The joke among the people who share the Lake Huron cove on which our summer home sits is that the township may soon try to tax us on the extra land we've all been acquiring in recent years.

This is not property we've bought, or inherited, or won in poker games; it's a gift from Lake Huron. The fact that we don't particularly want it makes no difference; Lake Huron will take it back only in its own time, if ever. The more the lake recedes, the wider our beaches get. Since we bought the property in 1992, the lake level has, with a few exceptions, gone only one way: down.

You've heard the stats: As of February, Lakes Huron and Michigan were 29 inches below their long-term averages, and had dropped 17 inches in 2012 alone. In January, the lakes reached their lowest point since 1918, when record-keeping began.

My neighbor to the north of us on the cove is a year-round resident who has lived on the lake for 30 years or so. He has a photo -- circa unknown -- that shows the lake lapping at a metal property stake about 50 yards from our back door. Since our cottage sits on a modest bluff -- 10 steps up -- the water was never a threat, even then, but it's hard to imagine that the lake was once that close. Now you have to walk 75 yards from that same back door to get a toe in the water. Our surf-smoothed “diving rock,” the traditional destination for people frolicking in the water in front of our place, was once a foot under water; now it protrudes a foot or more above the surface. A rocky point that was once submerged basks in the sun.

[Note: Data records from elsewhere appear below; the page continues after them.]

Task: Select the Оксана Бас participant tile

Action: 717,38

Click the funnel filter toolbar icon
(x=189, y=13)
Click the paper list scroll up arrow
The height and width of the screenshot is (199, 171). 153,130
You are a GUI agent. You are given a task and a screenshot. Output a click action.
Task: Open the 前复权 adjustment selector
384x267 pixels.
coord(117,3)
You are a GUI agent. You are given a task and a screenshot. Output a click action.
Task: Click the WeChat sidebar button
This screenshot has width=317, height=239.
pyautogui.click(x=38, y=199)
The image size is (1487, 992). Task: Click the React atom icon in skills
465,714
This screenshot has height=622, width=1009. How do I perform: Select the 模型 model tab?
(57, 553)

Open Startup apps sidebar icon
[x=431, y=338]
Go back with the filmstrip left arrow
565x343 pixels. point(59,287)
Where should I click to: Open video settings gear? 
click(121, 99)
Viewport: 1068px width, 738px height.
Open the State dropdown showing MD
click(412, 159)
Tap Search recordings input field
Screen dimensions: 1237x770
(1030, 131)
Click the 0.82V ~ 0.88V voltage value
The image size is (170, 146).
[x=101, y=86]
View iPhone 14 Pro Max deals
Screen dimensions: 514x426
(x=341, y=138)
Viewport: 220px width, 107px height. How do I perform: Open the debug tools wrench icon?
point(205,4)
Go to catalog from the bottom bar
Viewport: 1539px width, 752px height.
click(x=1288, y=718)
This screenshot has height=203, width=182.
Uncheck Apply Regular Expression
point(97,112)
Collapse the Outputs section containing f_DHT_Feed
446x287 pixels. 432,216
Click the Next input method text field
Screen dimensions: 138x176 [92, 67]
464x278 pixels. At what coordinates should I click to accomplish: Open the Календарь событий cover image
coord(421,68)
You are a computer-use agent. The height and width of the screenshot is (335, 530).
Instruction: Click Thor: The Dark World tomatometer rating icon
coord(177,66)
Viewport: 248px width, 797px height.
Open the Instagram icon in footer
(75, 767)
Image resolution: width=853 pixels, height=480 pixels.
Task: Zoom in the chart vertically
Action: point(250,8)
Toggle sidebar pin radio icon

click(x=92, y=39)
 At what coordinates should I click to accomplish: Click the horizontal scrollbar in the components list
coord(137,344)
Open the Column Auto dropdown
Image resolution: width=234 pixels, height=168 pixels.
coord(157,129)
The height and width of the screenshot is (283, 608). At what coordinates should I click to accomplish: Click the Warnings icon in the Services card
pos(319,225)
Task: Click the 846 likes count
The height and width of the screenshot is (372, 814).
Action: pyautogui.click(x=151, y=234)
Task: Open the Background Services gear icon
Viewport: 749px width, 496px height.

It was a mere 30 years ago when lake levels were at an all-time high, and some homes on Lake Michigan, surrendering to erosion, toppled into the water. Just before we bought our place, we put in an offer on a cottage near Manistee. Before we sealed the deal, I did a little research and learned that cottage was in a “high-risk erosion” area, the water encroaching at a rate of 18 inches per year. I pictured myself lying awake at night thinking about my high-priced real estate disappearing, day by day, into Lake Michigan. We withdrew our offer and began looking on the sunrise side, where erosion was negligible. Who could have guessed that I would lie awake at night thinking about all the real estate I was gaining?

I launch my boat at the Hammond Bay Refuge Harbor, three miles from our cottage. It's a first-class state facility with two concrete boat ramps. But I'm glad I have a relatively small boat (a 17-foot Four Winns) because my neighbor on the south side, who owns a bigger one, can no longer launch it at Hammond Bay. The water is too shallow. He has to drive 14 miles to the boat launch in Cheboygan. He's not happy about that.

I can launch OK, but the low water poses other perils. Having trolled for salmon in and around Hammond Bay for 20 fishing seasons, I've learned where to go and where not to go -- not only in my pursuit of fish, but also to avoid what the boat insurance people call underwater collisions. A bus-size boulder lurking a foot under water can do more than mangle a propeller; it can crush a motor's lower unit like an empty beer can. Some of the lessons I've learned in that regard came the hard way -- the expensive way. And just when I thought I had my territory all scoped out, the water level went into free-fall, meaning, in a sense, that the boulders began to rise. Some that were safely under water are now lying in ambush.

The cause of the drop: A string of years with below-normal rain and snowfall and higher temperatures, which increase evaporation. That's the natural cause; some studies have shown that dredging in the St. Clair River -- to deepen the channel for navigation -- has cost the lakes up to 16 inches.

A wet February brought lake levels up slightly from the record lows, and maybe this year's snow melt, combined with a juicy spring, will add another inch or two. It seems likely, however, that I'll be keeping a sharp eye off my bow for a long time to come.